Each one of them meant a home, a sad problem, a pain. And even a bit
of joy.
And up above, the infinite proliferation of infinite stars, and planets
that might be inhabited like ours.

In the huge sky of August, meteors were tracing their vertiginous


wakes with some frequency.

Were they all meteors? In his mind, as if coming from the other side of
the universe mixed with the roar of the wind that chilled his face, the
nearly unknown voice of his father echoed: “There are more things on
heaven and earth than are dreamt of in your philosophy.”

Then he saw—thought he saw? Wanted to see?—the sudden streak of a


meteor passing low above the fabric of the hang glider. Did he see it,
or just think he saw it? Was it really that close? Was suffering making
him, like Evelyn, see things that weren’t there?

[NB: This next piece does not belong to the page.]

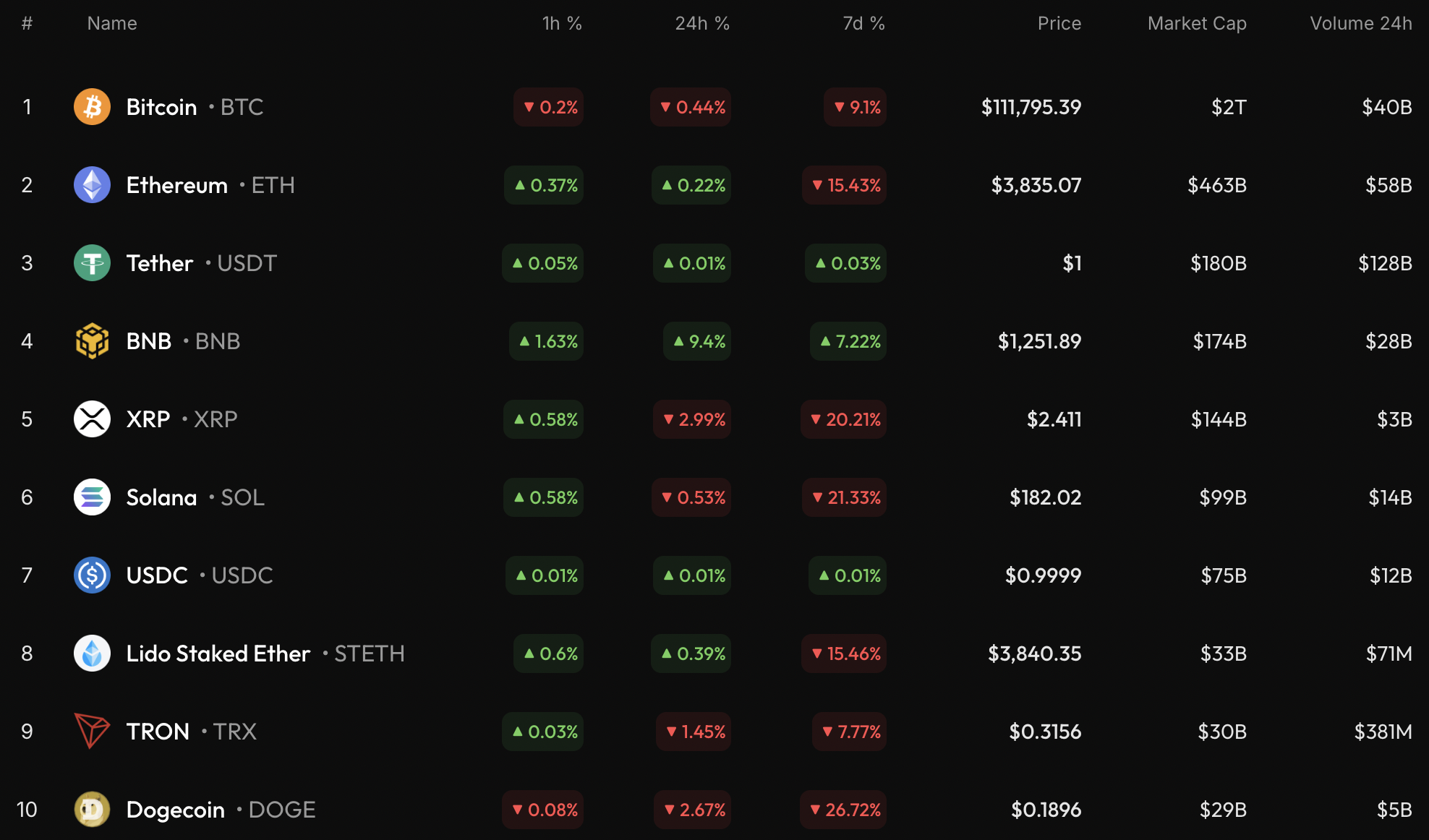The width and height of the screenshot is (1429, 840).
Task: Click the BNB yellow cube icon
Action: tap(92, 341)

Was it just a shooting star? It would have been good to have Evelyn at
his side then. He felt like he could barely breathe. Had he broken the
deadly 4500-meter limit?

Was it just a shooting star? Maybe not, because near him, now,
something else was shining, circling him like an escort. Was it a vision?
A UFO?

Was he blacking out? Inevitably, he remembered the legend of Icarus


and his father Dedalus, which the flight instructors were always
repeating. Was he going to lose control and crash? Was his father’s the
last human voice he would ever hear, as Icarus’s father’s had been for
him?

The sweat seemed to have frozen on his face. With a supreme effort of
will, he drew the direction bar toward him and began to descend.

When his mind cleared, so many things had taken place in his heart
that the decision to repeat in reality the dream he had had two weeks
before seemed so distant that he couldn’t recognize it as his own.

He thought how strange the human mind was to be able to change so


completely, so quickly, almost like it became a different mind, as soon
as something made it see things from another point of view. That’s
what had happened to his mother. And that’s what had happened to
him as he glided over the sleeping city like a bird that had strayed from
its flock.

“I won’t do it,” he said to himself as he headed for the great


rectangular shadow of the park. On the other side were the rows of
buildings, one of which had a green light in its window.

He didn’t want to look for it. Instead, he descended in smooth spirals to


the soccer field where the jeep signaled to him with its halogen
headlights. It was a perfect landing, the gentle perch of a nocturnal
bird.

As he thought about everything he had to tell Evelyn, he saw her


running toward him with Hugo Fernando to help release him from the
harness that still tied him to the hang glider.